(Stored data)

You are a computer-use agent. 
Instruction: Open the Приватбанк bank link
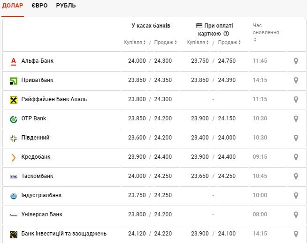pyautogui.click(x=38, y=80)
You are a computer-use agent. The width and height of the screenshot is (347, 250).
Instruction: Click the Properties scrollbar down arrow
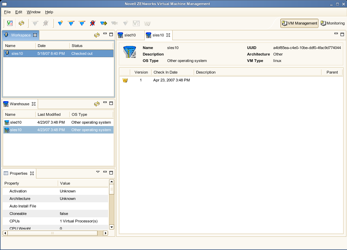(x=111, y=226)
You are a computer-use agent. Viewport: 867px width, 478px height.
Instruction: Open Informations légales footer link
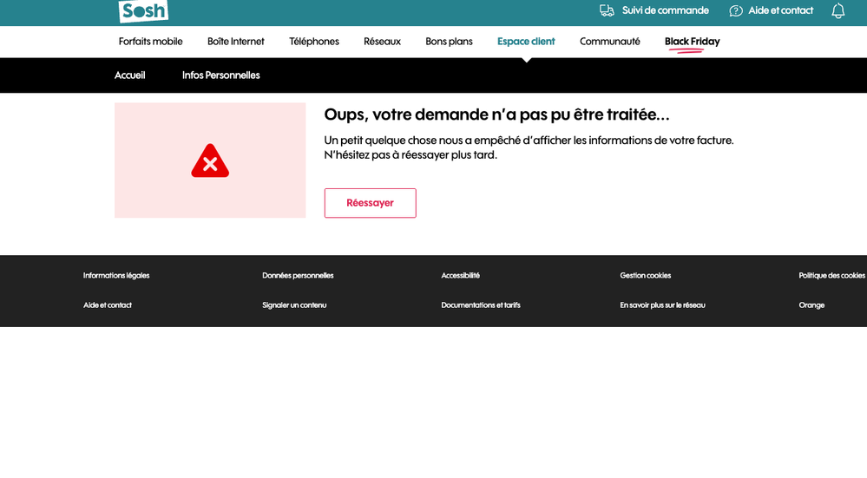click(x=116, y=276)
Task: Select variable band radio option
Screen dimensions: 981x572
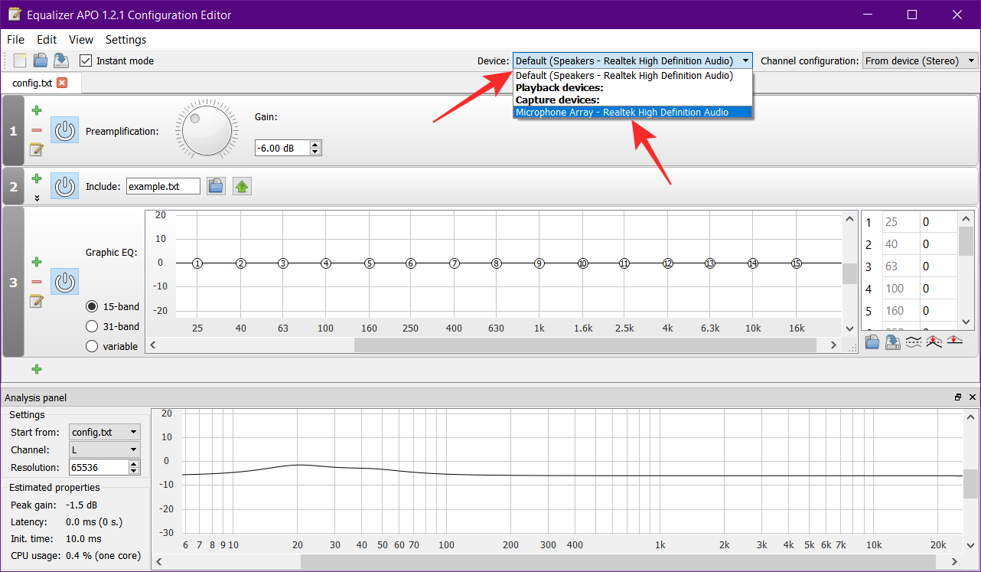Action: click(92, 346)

YOUR ASSIGNMENT:
Look over the entries above. Copy every line that contains the word "computer".

ANSWER TO THE EXERCISE:
You are a computer-use agent. 
You are a computer-use agent. The width and height of the screenshot is (347, 250).
You are a computer-use agent. Viewport: 867px width, 478px height.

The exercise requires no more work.